■ Quoted passage
I asked a few times in different ways and got very different lists, except this one word that popped up in every list and didn’t seem to be related:

“Komorebi” — (Japanese) — The interplay of light and leaves when sunlight filters through trees

Like, ok, that’s beautiful, and that’s a beautiful word, and the definition doesn’t match anything I asked for, but ok. Interest piqued. Basketball still hours away, may as well look it up.

The first site (Japanese Words We Can’t Translate: Komorebi) said that the word is popular in Haiku, which, yeah, the word IS haiku.

Further searching shows me that I am not the first non-Japanese-speaking person to become interested in using a word they don’t understand in an attempt to sound philosophical and worldly.

It does seem like there’s a second layer to the word that involves taking time to connect with the world around you, but since I don’t speak Japanese I’m going to dig deep and resist the urge to colonize the word into meaning what I need it to mean.

Another word that popped up feels closer to what I was after, though it hadn’t originally occurred to me:

“Vibes” (English slang) — The feeling or energy that two people share, often used to describe a positive or negative connection between them.

I passed over the word at first because it seemed unserious and impowerful (which isn’t a word, but ‘weak’ didn’t sound right), but maybe that’s the point. The connections we have with each other, the power and possibility of each one of those connections, are so often seen as less important than they are.

■ Exercises
1/ From the passage about komorebi, write out the text starting at "I asked a few" and ending at "look it up.".
2/ Translate this sentence from the passage about komorebi into Spanish: "Further searching shows me that I am not the first non-Japanese-speaking person to become interested in using a word they don't understand in an attempt to sound philosophical and worldly."
3/ Answer these questions using the passage about komorebi.
(a) What language is "Komorebi" labeled as coming from?
(b) According to the first site the writer found, in what form of poetry is the word popular?
(c) Which word did the writer say didn't sound right in place of "impowerful"?

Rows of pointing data
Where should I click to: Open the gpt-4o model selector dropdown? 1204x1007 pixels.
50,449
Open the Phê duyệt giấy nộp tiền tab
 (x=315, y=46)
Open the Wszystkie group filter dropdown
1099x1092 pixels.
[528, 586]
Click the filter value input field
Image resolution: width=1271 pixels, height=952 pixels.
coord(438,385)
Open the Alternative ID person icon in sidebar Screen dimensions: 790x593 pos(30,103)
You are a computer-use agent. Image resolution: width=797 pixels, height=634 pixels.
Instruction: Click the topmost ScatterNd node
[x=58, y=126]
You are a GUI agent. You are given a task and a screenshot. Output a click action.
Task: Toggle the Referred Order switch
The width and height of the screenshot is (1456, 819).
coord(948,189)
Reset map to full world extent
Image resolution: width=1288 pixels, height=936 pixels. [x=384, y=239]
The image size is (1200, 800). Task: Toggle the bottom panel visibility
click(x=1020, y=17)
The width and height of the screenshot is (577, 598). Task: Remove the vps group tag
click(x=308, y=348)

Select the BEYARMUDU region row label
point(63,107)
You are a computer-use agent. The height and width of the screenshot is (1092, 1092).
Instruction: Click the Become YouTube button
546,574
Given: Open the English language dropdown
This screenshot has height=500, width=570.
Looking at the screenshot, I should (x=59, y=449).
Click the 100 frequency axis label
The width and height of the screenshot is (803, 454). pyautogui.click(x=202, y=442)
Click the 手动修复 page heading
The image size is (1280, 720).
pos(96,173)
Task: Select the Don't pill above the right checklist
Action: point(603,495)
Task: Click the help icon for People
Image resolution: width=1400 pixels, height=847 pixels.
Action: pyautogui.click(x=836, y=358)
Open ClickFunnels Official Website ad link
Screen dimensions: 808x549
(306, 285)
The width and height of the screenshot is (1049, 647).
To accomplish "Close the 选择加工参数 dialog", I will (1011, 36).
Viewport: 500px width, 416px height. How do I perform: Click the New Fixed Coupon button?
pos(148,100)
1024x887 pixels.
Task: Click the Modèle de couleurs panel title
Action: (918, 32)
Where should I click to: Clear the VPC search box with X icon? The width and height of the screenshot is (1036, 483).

■ Responses per task
1/
I asked a few times in different ways and got very different lists, except this one word that popped up in every list and didn’t seem to be related:

“Komorebi” — (Japanese) — The interplay of light and leaves when sunlight filters through trees

Like, ok, that’s beautiful, and that’s a beautiful word, and the definition doesn’t match anything I asked for, but ok. Interest piqued. Basketball still hours away, may as well look it up.

2/ Al seguir buscando, veo que no soy la primera persona que no habla japonés en interesarse por usar una palabra que no entiende para intentar sonar filosófica y cosmopolita.

3/
(a) Japanese.
(b) Haiku.
(c) "Weak."